Charles Prats : "50 milliards d'euros par an s'évaporent dans la fraude"

Charles Prats, ancien magistrat au sein de la délégation nationale à la lutte contre la fraude (DNLF) au ministère du Budget (de 2008 à 2012), auteur de "Le Cartel des Fraudes" (éditions Ring), était l’invité d’André Bercoff, jeudi 17 septembre sur Sud Radio dans son rendez-vous du 12h-13h, "Bercoff dans tous ses états".

Charles Prats invité d’André Bercoff dans "Bercoff dans tous ses états” sur Sud Radio.

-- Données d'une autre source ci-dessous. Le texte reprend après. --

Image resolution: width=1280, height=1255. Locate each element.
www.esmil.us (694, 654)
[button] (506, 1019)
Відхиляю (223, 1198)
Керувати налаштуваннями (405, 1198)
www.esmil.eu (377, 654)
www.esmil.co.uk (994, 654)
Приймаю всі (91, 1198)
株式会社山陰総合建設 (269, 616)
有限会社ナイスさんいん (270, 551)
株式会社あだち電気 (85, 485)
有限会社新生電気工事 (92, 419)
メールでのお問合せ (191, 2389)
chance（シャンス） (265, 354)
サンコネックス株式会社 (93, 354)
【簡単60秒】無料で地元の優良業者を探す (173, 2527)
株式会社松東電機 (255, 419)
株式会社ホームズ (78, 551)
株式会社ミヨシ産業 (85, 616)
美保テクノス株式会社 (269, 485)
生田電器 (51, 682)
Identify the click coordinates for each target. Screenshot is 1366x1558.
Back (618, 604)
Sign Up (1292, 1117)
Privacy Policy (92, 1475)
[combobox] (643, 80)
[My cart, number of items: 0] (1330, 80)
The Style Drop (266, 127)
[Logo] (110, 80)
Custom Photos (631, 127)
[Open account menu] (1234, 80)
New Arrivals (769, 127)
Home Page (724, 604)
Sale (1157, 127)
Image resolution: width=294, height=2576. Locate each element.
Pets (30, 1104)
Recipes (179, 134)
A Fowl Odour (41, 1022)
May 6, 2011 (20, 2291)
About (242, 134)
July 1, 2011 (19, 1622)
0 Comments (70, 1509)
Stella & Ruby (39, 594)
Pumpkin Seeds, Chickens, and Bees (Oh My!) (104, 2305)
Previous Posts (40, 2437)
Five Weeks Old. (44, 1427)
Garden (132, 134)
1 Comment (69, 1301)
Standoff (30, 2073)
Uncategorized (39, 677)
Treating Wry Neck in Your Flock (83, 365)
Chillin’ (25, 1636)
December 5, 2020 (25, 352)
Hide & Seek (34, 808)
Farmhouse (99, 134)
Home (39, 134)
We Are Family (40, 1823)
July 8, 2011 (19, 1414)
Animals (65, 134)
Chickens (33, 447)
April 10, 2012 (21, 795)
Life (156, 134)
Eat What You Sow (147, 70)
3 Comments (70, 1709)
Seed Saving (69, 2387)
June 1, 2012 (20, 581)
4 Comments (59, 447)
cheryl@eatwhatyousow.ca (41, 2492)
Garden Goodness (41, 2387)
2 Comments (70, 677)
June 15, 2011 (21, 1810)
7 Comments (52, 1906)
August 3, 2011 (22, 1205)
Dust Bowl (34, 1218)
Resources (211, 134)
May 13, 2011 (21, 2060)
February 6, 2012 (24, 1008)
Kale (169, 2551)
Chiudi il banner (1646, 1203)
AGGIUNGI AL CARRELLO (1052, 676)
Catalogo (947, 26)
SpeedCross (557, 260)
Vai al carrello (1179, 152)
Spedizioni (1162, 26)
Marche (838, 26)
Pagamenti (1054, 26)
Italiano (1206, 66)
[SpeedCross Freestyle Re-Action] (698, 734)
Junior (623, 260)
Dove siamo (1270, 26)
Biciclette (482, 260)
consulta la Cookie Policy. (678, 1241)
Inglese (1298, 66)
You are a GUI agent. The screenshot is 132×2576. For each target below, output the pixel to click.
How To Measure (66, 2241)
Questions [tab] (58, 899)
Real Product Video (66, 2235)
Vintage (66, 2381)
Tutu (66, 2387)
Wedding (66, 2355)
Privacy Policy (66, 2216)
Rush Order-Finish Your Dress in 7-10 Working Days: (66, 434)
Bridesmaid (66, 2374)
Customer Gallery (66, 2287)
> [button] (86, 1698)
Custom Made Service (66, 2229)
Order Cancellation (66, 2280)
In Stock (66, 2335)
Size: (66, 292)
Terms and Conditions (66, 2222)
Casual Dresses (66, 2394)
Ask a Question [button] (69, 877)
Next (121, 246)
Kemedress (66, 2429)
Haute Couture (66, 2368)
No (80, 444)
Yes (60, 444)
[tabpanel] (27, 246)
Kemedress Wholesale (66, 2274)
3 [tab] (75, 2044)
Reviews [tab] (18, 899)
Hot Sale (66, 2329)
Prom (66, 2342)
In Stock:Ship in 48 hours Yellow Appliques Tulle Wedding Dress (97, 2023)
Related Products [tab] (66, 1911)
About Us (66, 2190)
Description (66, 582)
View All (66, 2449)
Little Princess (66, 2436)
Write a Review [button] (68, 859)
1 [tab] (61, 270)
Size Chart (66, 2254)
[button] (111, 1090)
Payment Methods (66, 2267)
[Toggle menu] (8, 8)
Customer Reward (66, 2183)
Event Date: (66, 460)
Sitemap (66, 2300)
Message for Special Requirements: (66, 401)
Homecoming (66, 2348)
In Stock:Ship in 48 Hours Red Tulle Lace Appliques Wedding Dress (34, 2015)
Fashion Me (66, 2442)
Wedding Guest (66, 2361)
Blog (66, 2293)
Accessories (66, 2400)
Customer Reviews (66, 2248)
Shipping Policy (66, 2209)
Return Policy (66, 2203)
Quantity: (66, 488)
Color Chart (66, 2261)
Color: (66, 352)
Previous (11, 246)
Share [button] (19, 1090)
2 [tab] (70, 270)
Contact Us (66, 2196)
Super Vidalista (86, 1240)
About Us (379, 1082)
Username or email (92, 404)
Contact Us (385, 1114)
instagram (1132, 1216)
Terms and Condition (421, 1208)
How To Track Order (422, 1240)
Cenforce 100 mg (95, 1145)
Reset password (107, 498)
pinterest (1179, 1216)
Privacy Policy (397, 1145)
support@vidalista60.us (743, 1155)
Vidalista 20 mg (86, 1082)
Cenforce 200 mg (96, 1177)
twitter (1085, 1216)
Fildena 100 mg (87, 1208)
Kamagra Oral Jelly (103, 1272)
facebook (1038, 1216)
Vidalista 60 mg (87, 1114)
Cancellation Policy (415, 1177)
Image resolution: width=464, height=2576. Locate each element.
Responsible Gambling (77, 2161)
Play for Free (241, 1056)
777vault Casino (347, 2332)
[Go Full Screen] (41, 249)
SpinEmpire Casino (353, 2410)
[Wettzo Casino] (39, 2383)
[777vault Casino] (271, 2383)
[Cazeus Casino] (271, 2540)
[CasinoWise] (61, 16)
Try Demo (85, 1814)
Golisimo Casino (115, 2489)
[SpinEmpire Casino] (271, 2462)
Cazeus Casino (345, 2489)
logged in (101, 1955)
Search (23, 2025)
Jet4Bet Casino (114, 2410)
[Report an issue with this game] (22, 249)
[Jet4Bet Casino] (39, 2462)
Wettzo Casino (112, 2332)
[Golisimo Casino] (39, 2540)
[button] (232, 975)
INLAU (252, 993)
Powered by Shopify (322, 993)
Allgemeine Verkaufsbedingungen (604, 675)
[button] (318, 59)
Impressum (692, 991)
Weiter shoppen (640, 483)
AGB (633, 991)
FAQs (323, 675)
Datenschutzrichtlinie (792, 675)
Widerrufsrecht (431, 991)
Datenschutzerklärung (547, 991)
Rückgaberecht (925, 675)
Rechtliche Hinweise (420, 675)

Charles Prats s'attaque aux fraudes sociales. Dans un nouveau livre sorti chez Ring, l'ancien magistrat dénonce les abus et les pratiques illégales qui coûtent chaque année une somme faramineuse aux contribuables.

 

50 milliards d'euros de fraude par an

Selon l'auteur du Cartel des fraudes, "les gens ont pris conscience du problème" que représente la fraude fiscale. "Les dépenses de protection sociale représentent 787 milliards d'euros par an", souligne-t-il, incluant le chômage, les maladies, les retraites et les allocations. Soit "un tiers du PIB", insiste Charles Prats. Mais la France compte un manque à gagner certain : "50 milliards d'euros par an s'évaporent dans la fraude".

"Les voix de la fraude sont très pénétrables dans notre système social", s'amuse à décrire l'auteur qui assure qu'il existe "plein de manières de frauder". Il dénonce le comportement de "certains professionnels de la santé qui sont dans les premiers rangs de la fraude", avec des actes fictifs, comme des arrêts de travail, la fraude aux allocations ou la non déclaration de revenus, énumère Charles Prats.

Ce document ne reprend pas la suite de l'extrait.